EXERCISE BRIEF: Word for word, reproduce all of the entries shown below.

GIVEN INFORMATION:
_ _ _ _

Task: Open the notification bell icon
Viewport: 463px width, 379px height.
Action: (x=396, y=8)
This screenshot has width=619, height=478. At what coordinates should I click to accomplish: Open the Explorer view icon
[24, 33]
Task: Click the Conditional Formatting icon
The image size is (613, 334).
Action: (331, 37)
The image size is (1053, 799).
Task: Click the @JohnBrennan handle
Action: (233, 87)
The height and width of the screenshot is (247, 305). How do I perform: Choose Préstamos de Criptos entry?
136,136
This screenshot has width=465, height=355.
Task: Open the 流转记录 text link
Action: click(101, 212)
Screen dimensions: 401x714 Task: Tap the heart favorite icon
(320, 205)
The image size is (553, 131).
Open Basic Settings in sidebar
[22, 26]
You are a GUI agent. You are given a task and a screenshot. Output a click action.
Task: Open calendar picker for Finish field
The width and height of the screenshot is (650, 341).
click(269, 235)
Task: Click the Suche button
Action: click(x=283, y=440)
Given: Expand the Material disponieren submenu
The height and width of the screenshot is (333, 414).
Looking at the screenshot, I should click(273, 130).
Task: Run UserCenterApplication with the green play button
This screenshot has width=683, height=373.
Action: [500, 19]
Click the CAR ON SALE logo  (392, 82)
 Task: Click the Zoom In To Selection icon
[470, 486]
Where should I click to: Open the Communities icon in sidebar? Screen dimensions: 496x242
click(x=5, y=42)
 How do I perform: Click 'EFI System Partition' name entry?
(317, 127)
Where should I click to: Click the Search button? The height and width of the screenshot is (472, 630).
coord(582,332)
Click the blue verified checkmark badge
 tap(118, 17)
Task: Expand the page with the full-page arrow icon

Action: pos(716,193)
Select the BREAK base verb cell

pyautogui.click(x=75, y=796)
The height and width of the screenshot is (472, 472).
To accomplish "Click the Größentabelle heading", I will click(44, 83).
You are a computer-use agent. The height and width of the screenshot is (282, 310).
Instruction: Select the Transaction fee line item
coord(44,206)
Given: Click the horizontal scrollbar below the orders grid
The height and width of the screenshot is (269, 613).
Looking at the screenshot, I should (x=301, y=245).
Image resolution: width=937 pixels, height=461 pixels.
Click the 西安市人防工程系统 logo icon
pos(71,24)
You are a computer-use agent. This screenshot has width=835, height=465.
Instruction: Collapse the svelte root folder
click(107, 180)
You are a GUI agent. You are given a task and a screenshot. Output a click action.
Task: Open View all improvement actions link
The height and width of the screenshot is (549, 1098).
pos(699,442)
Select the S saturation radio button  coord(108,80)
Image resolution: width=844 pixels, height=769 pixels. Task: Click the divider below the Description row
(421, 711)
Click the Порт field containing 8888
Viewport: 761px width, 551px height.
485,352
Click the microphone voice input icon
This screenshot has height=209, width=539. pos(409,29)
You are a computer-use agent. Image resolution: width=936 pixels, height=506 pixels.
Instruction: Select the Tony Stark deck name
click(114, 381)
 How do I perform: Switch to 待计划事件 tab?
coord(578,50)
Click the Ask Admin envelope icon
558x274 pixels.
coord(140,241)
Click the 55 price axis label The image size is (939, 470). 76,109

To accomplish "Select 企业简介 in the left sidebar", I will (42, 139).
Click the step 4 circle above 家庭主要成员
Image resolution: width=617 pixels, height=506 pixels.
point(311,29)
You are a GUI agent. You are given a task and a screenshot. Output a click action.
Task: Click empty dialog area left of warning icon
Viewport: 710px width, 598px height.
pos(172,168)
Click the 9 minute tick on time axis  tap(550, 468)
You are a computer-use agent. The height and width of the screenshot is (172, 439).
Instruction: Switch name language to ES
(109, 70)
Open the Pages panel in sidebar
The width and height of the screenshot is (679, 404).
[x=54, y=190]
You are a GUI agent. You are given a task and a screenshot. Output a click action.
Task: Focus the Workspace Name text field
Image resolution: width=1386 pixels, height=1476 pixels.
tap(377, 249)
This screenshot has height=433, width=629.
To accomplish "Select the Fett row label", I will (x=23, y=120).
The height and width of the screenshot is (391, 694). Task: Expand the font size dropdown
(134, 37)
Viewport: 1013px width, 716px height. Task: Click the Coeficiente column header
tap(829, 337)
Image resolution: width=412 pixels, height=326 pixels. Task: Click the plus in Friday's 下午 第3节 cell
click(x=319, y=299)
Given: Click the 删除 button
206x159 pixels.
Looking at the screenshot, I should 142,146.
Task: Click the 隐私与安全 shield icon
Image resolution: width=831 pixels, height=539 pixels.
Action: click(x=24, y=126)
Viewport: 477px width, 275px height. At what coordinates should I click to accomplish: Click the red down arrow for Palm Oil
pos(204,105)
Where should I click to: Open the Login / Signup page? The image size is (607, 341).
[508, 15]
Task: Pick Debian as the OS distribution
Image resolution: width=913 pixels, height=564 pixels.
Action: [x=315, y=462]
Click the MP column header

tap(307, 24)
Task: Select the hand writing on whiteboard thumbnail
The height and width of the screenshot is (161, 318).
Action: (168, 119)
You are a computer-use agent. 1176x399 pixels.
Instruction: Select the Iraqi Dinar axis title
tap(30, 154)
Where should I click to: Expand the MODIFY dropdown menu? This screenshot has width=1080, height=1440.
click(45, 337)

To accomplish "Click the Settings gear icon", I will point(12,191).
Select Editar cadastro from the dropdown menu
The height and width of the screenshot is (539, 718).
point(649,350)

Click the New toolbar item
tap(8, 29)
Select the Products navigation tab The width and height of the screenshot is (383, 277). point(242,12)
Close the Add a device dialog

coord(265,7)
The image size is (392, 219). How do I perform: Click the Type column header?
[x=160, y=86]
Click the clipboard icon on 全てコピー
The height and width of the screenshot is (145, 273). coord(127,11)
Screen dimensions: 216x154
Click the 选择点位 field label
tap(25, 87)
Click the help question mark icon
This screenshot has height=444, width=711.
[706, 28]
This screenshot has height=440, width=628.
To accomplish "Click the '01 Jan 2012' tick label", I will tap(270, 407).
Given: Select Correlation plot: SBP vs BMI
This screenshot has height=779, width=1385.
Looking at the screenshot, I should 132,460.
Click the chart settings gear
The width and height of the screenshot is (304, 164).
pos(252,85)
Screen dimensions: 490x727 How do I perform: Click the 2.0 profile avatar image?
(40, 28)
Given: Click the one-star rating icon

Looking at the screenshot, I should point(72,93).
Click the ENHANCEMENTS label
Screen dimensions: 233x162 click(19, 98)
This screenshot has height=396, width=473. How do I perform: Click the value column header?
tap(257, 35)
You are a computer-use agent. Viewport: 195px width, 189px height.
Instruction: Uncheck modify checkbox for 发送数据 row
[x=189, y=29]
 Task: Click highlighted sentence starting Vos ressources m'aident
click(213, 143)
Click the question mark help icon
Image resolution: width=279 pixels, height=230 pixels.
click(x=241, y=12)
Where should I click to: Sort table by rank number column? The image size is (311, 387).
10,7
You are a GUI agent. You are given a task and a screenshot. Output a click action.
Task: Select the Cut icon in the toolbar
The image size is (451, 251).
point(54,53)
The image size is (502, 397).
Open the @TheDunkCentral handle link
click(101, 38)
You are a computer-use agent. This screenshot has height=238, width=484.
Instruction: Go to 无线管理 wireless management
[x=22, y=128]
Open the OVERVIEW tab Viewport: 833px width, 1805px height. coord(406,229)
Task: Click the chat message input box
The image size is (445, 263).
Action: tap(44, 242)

_ _ _ _

WRITTEN SOLUTION:
Task: Open the notification bell icon
Viewport: 463px width, 379px height.
Action: (x=396, y=8)
This screenshot has width=619, height=478. At what coordinates should I click to accomplish: Open the Explorer view icon
[24, 33]
Task: Click the Conditional Formatting icon
The image size is (613, 334).
Action: (331, 37)
The image size is (1053, 799).
Task: Click the @JohnBrennan handle
Action: (233, 87)
The height and width of the screenshot is (247, 305). How do I perform: Choose Préstamos de Criptos entry?
136,136
This screenshot has width=465, height=355.
Task: Open the 流转记录 text link
Action: click(101, 212)
Screen dimensions: 401x714 Task: Tap the heart favorite icon
(320, 205)
The image size is (553, 131).
Open Basic Settings in sidebar
[22, 26]
You are a GUI agent. You are given a task and a screenshot. Output a click action.
Task: Open calendar picker for Finish field
The width and height of the screenshot is (650, 341).
click(269, 235)
Task: Click the Suche button
Action: click(x=283, y=440)
Given: Expand the Material disponieren submenu
The height and width of the screenshot is (333, 414).
Looking at the screenshot, I should click(273, 130).
Task: Run UserCenterApplication with the green play button
This screenshot has width=683, height=373.
Action: [500, 19]
Click the CAR ON SALE logo  (392, 82)
 Task: Click the Zoom In To Selection icon
[470, 486]
Where should I click to: Open the Communities icon in sidebar? Screen dimensions: 496x242
click(x=5, y=42)
 How do I perform: Click 'EFI System Partition' name entry?
(317, 127)
Where should I click to: Click the Search button? The height and width of the screenshot is (472, 630).
coord(582,332)
Click the blue verified checkmark badge
 tap(118, 17)
Task: Expand the page with the full-page arrow icon

Action: pos(716,193)
Select the BREAK base verb cell

pyautogui.click(x=75, y=796)
The height and width of the screenshot is (472, 472).
To accomplish "Click the Größentabelle heading", I will click(44, 83).
You are a computer-use agent. The height and width of the screenshot is (282, 310).
Instruction: Select the Transaction fee line item
coord(44,206)
Given: Click the horizontal scrollbar below the orders grid
The height and width of the screenshot is (269, 613).
Looking at the screenshot, I should (x=301, y=245).
Image resolution: width=937 pixels, height=461 pixels.
Click the 西安市人防工程系统 logo icon
pos(71,24)
You are a computer-use agent. This screenshot has width=835, height=465.
Instruction: Collapse the svelte root folder
click(107, 180)
You are a GUI agent. You are given a task and a screenshot. Output a click action.
Task: Open View all improvement actions link
The height and width of the screenshot is (549, 1098).
pos(699,442)
Select the S saturation radio button  coord(108,80)
Image resolution: width=844 pixels, height=769 pixels. Task: Click the divider below the Description row
(421, 711)
Click the Порт field containing 8888
Viewport: 761px width, 551px height.
485,352
Click the microphone voice input icon
This screenshot has height=209, width=539. pos(409,29)
You are a computer-use agent. Image resolution: width=936 pixels, height=506 pixels.
Instruction: Select the Tony Stark deck name
click(114, 381)
 How do I perform: Switch to 待计划事件 tab?
coord(578,50)
Click the Ask Admin envelope icon
558x274 pixels.
coord(140,241)
Click the 55 price axis label The image size is (939, 470). 76,109

To accomplish "Select 企业简介 in the left sidebar", I will (42, 139).
Click the step 4 circle above 家庭主要成员
Image resolution: width=617 pixels, height=506 pixels.
point(311,29)
You are a GUI agent. You are given a task and a screenshot. Output a click action.
Task: Click empty dialog area left of warning icon
Viewport: 710px width, 598px height.
pos(172,168)
Click the 9 minute tick on time axis  tap(550, 468)
You are a computer-use agent. The height and width of the screenshot is (172, 439).
Instruction: Switch name language to ES
(109, 70)
Open the Pages panel in sidebar
The width and height of the screenshot is (679, 404).
[x=54, y=190]
You are a GUI agent. You are given a task and a screenshot. Output a click action.
Task: Focus the Workspace Name text field
Image resolution: width=1386 pixels, height=1476 pixels.
tap(377, 249)
This screenshot has height=433, width=629.
To accomplish "Select the Fett row label", I will (x=23, y=120).
The height and width of the screenshot is (391, 694). Task: Expand the font size dropdown
(134, 37)
Viewport: 1013px width, 716px height. Task: Click the Coeficiente column header
tap(829, 337)
Image resolution: width=412 pixels, height=326 pixels. Task: Click the plus in Friday's 下午 第3节 cell
click(x=319, y=299)
Given: Click the 删除 button
206x159 pixels.
Looking at the screenshot, I should 142,146.
Task: Click the 隐私与安全 shield icon
Image resolution: width=831 pixels, height=539 pixels.
Action: click(x=24, y=126)
Viewport: 477px width, 275px height. At what coordinates should I click to accomplish: Click the red down arrow for Palm Oil
pos(204,105)
Where should I click to: Open the Login / Signup page? The image size is (607, 341).
[508, 15]
Task: Pick Debian as the OS distribution
Image resolution: width=913 pixels, height=564 pixels.
Action: [x=315, y=462]
Click the MP column header

tap(307, 24)
Task: Select the hand writing on whiteboard thumbnail
The height and width of the screenshot is (161, 318).
Action: (168, 119)
You are a computer-use agent. 1176x399 pixels.
Instruction: Select the Iraqi Dinar axis title
tap(30, 154)
Where should I click to: Expand the MODIFY dropdown menu? This screenshot has width=1080, height=1440.
click(45, 337)

To accomplish "Click the Settings gear icon", I will point(12,191).
Select Editar cadastro from the dropdown menu
The height and width of the screenshot is (539, 718).
point(649,350)

Click the New toolbar item
tap(8, 29)
Select the Products navigation tab The width and height of the screenshot is (383, 277). point(242,12)
Close the Add a device dialog

coord(265,7)
The image size is (392, 219). How do I perform: Click the Type column header?
[x=160, y=86]
Click the clipboard icon on 全てコピー
The height and width of the screenshot is (145, 273). coord(127,11)
Screen dimensions: 216x154
Click the 选择点位 field label
tap(25, 87)
Click the help question mark icon
This screenshot has height=444, width=711.
[706, 28]
This screenshot has height=440, width=628.
To accomplish "Click the '01 Jan 2012' tick label", I will tap(270, 407).
Given: Select Correlation plot: SBP vs BMI
This screenshot has height=779, width=1385.
Looking at the screenshot, I should 132,460.
Click the chart settings gear
The width and height of the screenshot is (304, 164).
pos(252,85)
Screen dimensions: 490x727 How do I perform: Click the 2.0 profile avatar image?
(40, 28)
Given: Click the one-star rating icon

Looking at the screenshot, I should point(72,93).
Click the ENHANCEMENTS label
Screen dimensions: 233x162 click(19, 98)
This screenshot has height=396, width=473. How do I perform: Click the value column header?
tap(257, 35)
You are a computer-use agent. Viewport: 195px width, 189px height.
Instruction: Uncheck modify checkbox for 发送数据 row
[x=189, y=29]
 Task: Click highlighted sentence starting Vos ressources m'aident
click(213, 143)
Click the question mark help icon
Image resolution: width=279 pixels, height=230 pixels.
click(x=241, y=12)
Where should I click to: Sort table by rank number column? The image size is (311, 387).
10,7
You are a GUI agent. You are given a task and a screenshot. Output a click action.
Task: Select the Cut icon in the toolbar
The image size is (451, 251).
point(54,53)
The image size is (502, 397).
Open the @TheDunkCentral handle link
click(101, 38)
You are a computer-use agent. This screenshot has height=238, width=484.
Instruction: Go to 无线管理 wireless management
[x=22, y=128]
Open the OVERVIEW tab Viewport: 833px width, 1805px height. coord(406,229)
Task: Click the chat message input box
The image size is (445, 263).
Action: tap(44, 242)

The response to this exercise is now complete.